South Africa became the third ICC member to test pink balls in four-day day/night games, analysing issues such as rapid ball deterioration and likely bowler advantage during the trial game.
The experiment in Potchefstroom involved North West Dragons hosting Chevrolet Knights in a game that had no first class status, similar to trials conducted by Pakistan and Australia a few years ago.
The playing conditions saw each day's play starting at 14:30 going right up until 21:30. Cricket South Africa (CSA) match referee, Devdas Govindjee, has been tasked to gather information during the game.
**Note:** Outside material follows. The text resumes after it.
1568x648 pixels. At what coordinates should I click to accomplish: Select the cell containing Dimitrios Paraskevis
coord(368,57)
Together with the umpiring team, Govindjee was capturing details relating to the match so that a proper assessment of playing at night is done.
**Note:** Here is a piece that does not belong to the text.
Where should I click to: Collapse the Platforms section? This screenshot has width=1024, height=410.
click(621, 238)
The one area that will need attention, according to Govindjee, is the monitoring of the pink match ball that was used in conjunction with black sight screens. "We've had three balls being used in the match so far, after the seam in the first ball split, while the colour of the second ball faded," Govindjee said on the second day of the game.
"The pitch was quite abrasive and that played a part in the ball being changed as well," explained Govindjee.
Chevrolet Knight's skipper, Morne Van Wyk, was one of two centurions on day one and was positive about playing cricket in these new conditions although he was wary about certain other aspects.
"Depending on the time of day, it can get quite tricky especially during the twilight phase where it can get quite hard to bat. However, when it got darker, it got a bit easier to bat," said Van Wyk, who believed that bowlers are likely to have the upper hand under these conditions.
"I can see in the future that bowlers might be keen for this and batsmen not so keen as from what I've seen, it will favour the bowlers," the wicket-keeper batsman added.